Il avait toutefois réussi à prouver que l'on pouvait effectivement survivre en mer, du moins le temps de traverser un océan, même dénué de tout.

Les règles élémentaires de survie en mer

Alain Bombard avait écrit "Un moral de fer peut sauver de la mort". Ce pionnier a ouvert la voie à un monde que d'autres après lui défricheront et amèneront à un niveau de connaissance quasi scientifique.

Le docteur a survécu en buvant de l'eau de mer en petites quantités, en récupérant l'eau de pluie et en buvant l'eau contenue dans les poissons qu'il pêchait. Il se nourrissait également de plancton, ce qui lui a permis d'éviter le scorbut, le plancton étant une très bonne source de vitamine C. Son histoire a permis de dégager 3 paramètres essentiels pour augmenter drastiquement les chances de survie :

1. L'abri : pour se protéger du soleil et des intempéries.
2. La nourriture : conserves, aliments lyophilisés, etc. Il faut rassembler tout ce qui se mange avant de passer au poisson cru et au plancton.
3. L'eau : à défaut d'eau douce, l'eau salée permet d'éviter la déshydratation, mais elle abîme vite les reins et ne doit pas être bue 7 jours d'affilée.

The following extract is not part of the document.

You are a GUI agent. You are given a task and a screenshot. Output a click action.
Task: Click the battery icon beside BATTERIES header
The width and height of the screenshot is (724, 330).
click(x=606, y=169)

Quelques conseils à ne pas négliger

En complément, pour survivre à un naufrage en plein océan, on peut aussi conseiller de :

> Ne pas vider le poisson à même l'embarcation. Si l'odeur attire des prédateurs, vous ne voulez pas qu'ils vous suivent à la trace.

> Ne boire l'eau de mer qu'en ultime recours, après 72h sans boire, faute d'eau de pluie ou de poissons. Il ne faut pas en boire plus de 80 cl par jour aussi, et ne le faire qu'à petites gorgées espacées de 2 heures. On peut aussi bricoler un petit système pour dessaler l'eau par évaporation. Peu efficient, mais peut sauver une vie.

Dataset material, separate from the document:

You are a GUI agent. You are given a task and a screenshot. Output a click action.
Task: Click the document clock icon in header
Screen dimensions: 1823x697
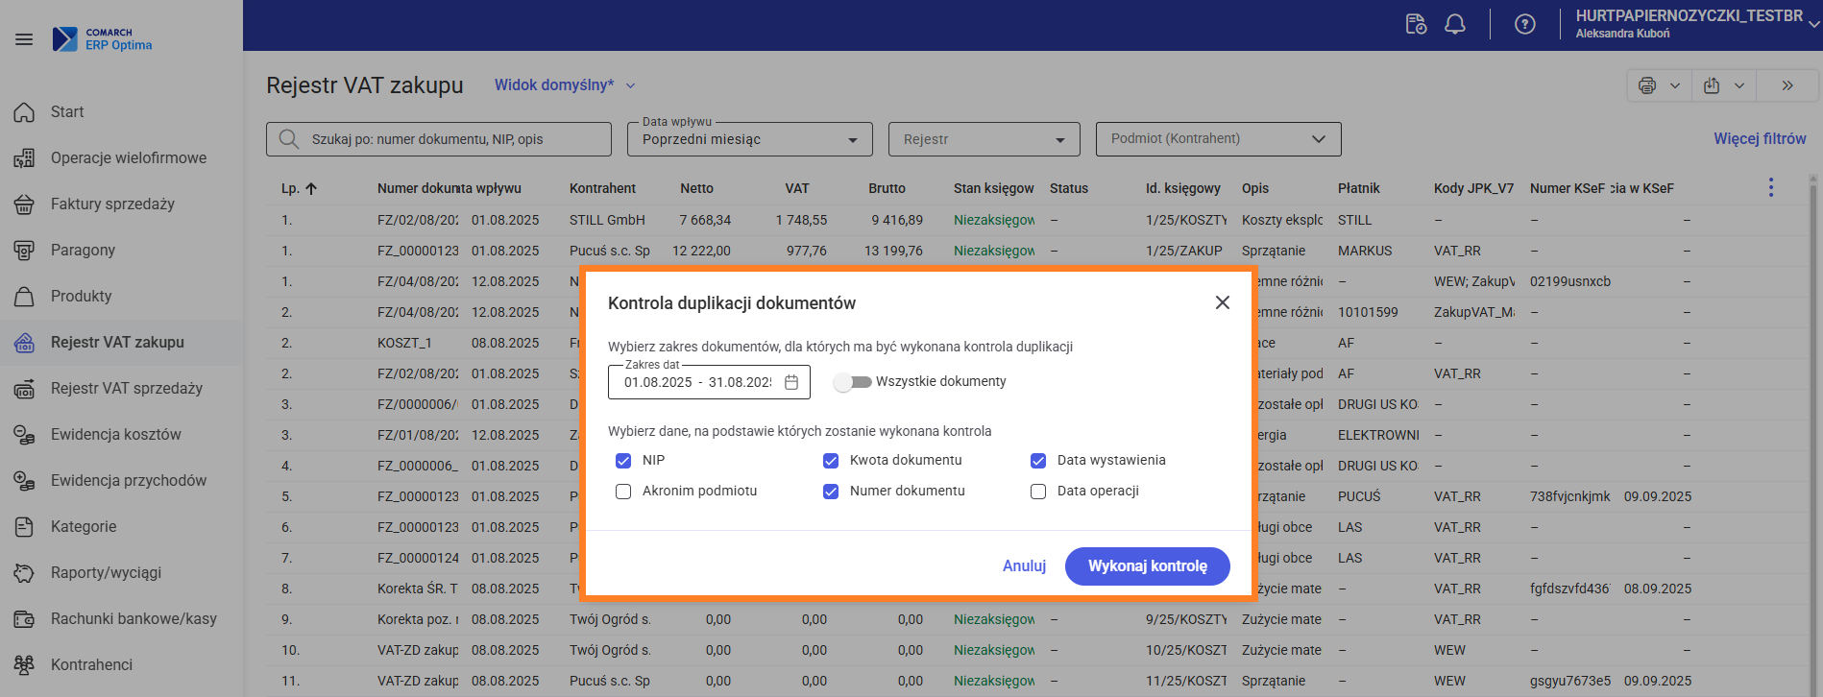[x=1416, y=24]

> Se tenir occupé. L'oisiveté amène au désespoir, surtout en solitaire, et avoir le moral en berne est quasi synonyme d'abandon. Même Bombard, sous un soleil de plomb et souffrant d'hémorragies rectales et buccales, a jeté l'éponge, un samedi 6 décembre 1952, au point d'écrire son testament sur son carnet de bord.

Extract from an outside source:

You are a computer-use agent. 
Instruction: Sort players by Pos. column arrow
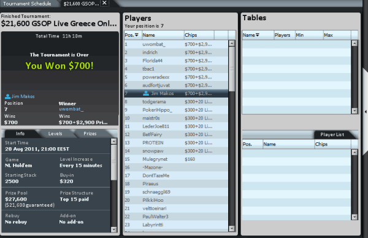pos(137,35)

> Être visible afin d'attirer l'attention des secours, même un petit miroir peut faire l'affaire.

> Ne pas penser s'en sortir indemne. Un naufrage est une épreuve où la faim côtoie la soif, le froid et l'anxiété. Bombard, par exemple, est arrivé anémié à la Barbade, avec 25 kg en moins. L'accepter et s'endurcir, c'est faire un pas immense vers la survie.

> Enfin, être proactif et chercher un moyen de rejoindre une terre ou une zone de passage sans attendre les secours. Une attitude passive est aussi mortelle que l'hypothermie.